Michael: Every year there are patients on the organ transplant waitlist who pass away before they can acquire a compatible transplant organ. Bioprinting has the potential to overcome the shortage of transplant tissues, and that’s why it is exciting. Bioprinted organs can be made from the patient’s own stem cells, meaning that transplant recipients would no longer require immunosuppressive drugs which often lead to other complications and low 5 year survival rates.
Cecillia: How does your lab utilize bioprinting in research?

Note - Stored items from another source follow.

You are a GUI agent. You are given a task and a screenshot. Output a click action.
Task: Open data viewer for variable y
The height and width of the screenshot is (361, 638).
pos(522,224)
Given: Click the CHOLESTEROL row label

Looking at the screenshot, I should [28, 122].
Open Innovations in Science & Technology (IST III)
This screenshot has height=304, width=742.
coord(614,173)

Michael: Our bioprinting lab at the University of Minnesota (directed by Dr. Angela Panoskaltsis-Mortari) uses bioprinters as a tool to strategically place cells, extracellular matrix proteins, and cell signaling factors in a predetermined arrangement in order to create 3D tissues. We could load many of the same materials into syringes and try to arrange them by hand but you will not achieve the resolution and precision that a quality bioprinter can consistently produce. For those reasons, we have adopted the use of bioprinters in our lab.

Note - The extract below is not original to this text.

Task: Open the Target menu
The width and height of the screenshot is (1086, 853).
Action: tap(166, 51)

Cecillia: That’s amazing to hear. What is the greatest challenge you face with this technology?
Vascularization of bioprinted tissue is the greatest challenge most are facing in this industry. Tissues need to be vascularized in order to deliver nutrients to the cells, while also removing cytotoxic waste from the cells. Without proper vascularization which typically requires a cell to be within 200 µm of a nutrient source, large regions of necrosis will form. The inability to directly bioprint vascularized tissues drastically limits the size of functional tissues that can currently be created. Although, as the technologies, biomaterials, and workflow continue to progress, I am confident we can overcome these challenges.
Cecillia: Where do you see the bioprinting industry going?
Michael: Obviously functional organs is a long term goal, but another area that I’m excited for is patient specific disease models! Until recently researchers had 2D cell cultures, or animals models to study diseases. Both of these options frequently fail when it comes to accurately recapitulating the underlying disease mechanisms in the human body. Bioprinting can be used along with patient specific cells that express the disease phenotype to create more accurate disease models for research. Ultimately this should make it easier to create new treatments for these diseases, as well as encouraging research of rare diseases that would not otherwise be studied, due to a lack of a model system.
Cecillia: What is your advice for students who want to get into the field?
Michael: Figure out how you want to contribute, go for it, and never give up! Bioprinting is a diverse field that requires many interdisciplinary skillsets. Computer programmers, biochemists, radiologists, pharmacists, mechanical engineers, electrical engineers, stem cell biologists etc. are fields that I typically interact with on a weekly basis, so a big part of it is deciding how you want to contribute. From there I would recommend reaching out to individuals working in the field, explain to them how you would like to contribute, and ask if they know of any groups that could benefit from the skills you offer. I always find it useful to read recent academic articles published by the individual before you reach out.